But yours sucks worse says Usenet founder

Google killed Deja's front end to its newly acquired Usenet archive because maintaining it was judged too costly, co-founder and CEO Larry Page told The Register yesterday.

Although the historical archive has been saved from the moribund Deja operation, one of the co-founders of the Internet discussion system added his voice to the criticism yesterday, telling that he thought the new style of user interface was inappropriate.

"From my standpoint and with a responsibility to my shareholders - the costs of keeping [the Deja UI] Deja running were too high," said the Google boss. "It was possible - everything is possible, but economically it wasn't a rational thing to do. There's a reason Google still exists."

"I feel for all the users - I would be upset too," said Page, a note he sounded several times in our talk.

But since Deja had bumped along with a skeleton staff for several months, and functioned fine, we wondered if this would really have hurt Google financially. Surely software doesn't rust?

"The operational costs would be very very high," said Page. "It's true that software doesn't rust - but 100 machines and big data center is a lot to ask our staff to support."

Page said Deja was on the verge of liquidating its assets, and said his team had done a good job working round the clock for the past two weeks to bring the beta Google interface online under the circumstances.

"It's hitting some really hardcore people harder than most. Most are happy," he said, as traffic had remained constant from Deja levels, or even increased slightly.

But one of the founders of Usenet, Steven Bellovin, told The Register that he hopes Google will rethink it's prototype Usenet user interface.

"I'm hoping Google understands that they have to do this differently," said Bellovin, who with Tom Truscott and Jim Ellis is credited with creating Usenet, and is an AT&T Fellow at Phonezilla's Florham Park labs in New Jersey. "What Google didn't understand is that people want to make a narrow search." Sorting by thread, for example, was essential. Google's strength in searching the web wasn't appropriate for the discussion medium he told us. Google presents a single hierarchy, all-or-nothing view of discussion threads in its current beta. Bellovin said some the outrage was simply a reluctance to change, but more than that, the wrong paradigm was being used.

Page said he welcomes input on the new interface, which would evolve as the five year Deja archive was added within the next 90 days. Examples could include notification tools, but a return to the tree interface which represents discussion threads in a hierarchical format looks unlikely.

"Speed was the primary thing - the [Deja] pages were 100k frames. We would never do anything like that," he told us.

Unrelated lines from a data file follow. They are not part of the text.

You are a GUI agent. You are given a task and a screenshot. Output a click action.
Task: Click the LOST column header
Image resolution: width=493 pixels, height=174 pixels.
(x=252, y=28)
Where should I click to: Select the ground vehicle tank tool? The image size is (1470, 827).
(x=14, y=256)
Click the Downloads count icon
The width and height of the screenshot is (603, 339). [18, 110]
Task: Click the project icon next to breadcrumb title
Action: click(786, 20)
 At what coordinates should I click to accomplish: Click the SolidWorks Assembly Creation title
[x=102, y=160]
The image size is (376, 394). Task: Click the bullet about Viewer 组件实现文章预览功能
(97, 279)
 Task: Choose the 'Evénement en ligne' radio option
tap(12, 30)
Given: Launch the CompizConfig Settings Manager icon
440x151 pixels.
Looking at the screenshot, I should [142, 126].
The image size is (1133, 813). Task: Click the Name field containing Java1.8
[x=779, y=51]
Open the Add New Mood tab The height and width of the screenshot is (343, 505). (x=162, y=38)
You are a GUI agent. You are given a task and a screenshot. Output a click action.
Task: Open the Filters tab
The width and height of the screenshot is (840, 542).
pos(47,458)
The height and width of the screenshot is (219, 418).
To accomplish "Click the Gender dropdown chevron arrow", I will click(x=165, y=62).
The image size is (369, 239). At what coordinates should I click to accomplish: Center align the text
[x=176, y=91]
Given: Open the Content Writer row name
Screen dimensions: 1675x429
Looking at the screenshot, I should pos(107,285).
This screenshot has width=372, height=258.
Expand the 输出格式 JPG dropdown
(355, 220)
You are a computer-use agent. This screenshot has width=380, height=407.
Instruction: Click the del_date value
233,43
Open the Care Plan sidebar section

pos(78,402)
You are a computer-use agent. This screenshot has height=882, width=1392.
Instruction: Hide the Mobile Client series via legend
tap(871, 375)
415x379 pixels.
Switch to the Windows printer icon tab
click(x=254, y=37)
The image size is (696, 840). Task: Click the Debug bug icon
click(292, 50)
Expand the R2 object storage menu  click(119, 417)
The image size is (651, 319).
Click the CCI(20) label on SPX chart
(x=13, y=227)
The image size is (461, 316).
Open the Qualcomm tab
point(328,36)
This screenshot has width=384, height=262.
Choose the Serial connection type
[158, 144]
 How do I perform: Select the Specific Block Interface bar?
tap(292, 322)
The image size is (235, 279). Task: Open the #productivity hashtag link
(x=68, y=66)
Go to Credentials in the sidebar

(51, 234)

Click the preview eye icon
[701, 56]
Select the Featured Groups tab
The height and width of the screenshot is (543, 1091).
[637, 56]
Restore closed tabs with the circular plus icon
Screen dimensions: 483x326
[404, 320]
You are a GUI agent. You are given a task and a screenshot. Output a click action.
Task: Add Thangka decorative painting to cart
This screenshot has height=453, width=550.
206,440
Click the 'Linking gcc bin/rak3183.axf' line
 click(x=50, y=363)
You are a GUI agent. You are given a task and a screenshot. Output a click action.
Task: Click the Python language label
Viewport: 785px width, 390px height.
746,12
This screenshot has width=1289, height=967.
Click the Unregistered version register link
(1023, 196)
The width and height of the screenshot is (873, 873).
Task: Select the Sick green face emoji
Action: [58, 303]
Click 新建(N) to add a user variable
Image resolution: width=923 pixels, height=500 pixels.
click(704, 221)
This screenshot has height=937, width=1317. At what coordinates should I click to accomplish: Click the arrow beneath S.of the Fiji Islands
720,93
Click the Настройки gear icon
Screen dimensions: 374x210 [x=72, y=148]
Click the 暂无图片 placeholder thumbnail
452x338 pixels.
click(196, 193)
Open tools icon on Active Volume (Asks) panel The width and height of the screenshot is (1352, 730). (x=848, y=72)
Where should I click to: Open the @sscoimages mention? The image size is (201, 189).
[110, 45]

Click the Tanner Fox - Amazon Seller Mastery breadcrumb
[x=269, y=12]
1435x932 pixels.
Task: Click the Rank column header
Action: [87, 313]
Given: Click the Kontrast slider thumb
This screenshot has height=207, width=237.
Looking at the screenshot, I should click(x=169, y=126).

Reader feedback from our story yesterday was running at about five parts horror, one part wait-and-see. Steve Godwin wrote "I can not believe what Google has done to Deja, and your article sums up my feeling pretty well. I hope The Register isn't on Google's acquisition list," Almost certainly not Steve, but now you mention it, that could er, ... fix our search engine.

More of your letters later. ®

Bootnote

Bellovin said he thought Usenet would be used by "fifty to one hundred computers max," when he helped put the system together. Among many interesting security links, his homepage also hosts a sublime example of bureaucracy, which visitors to the US may enjoy.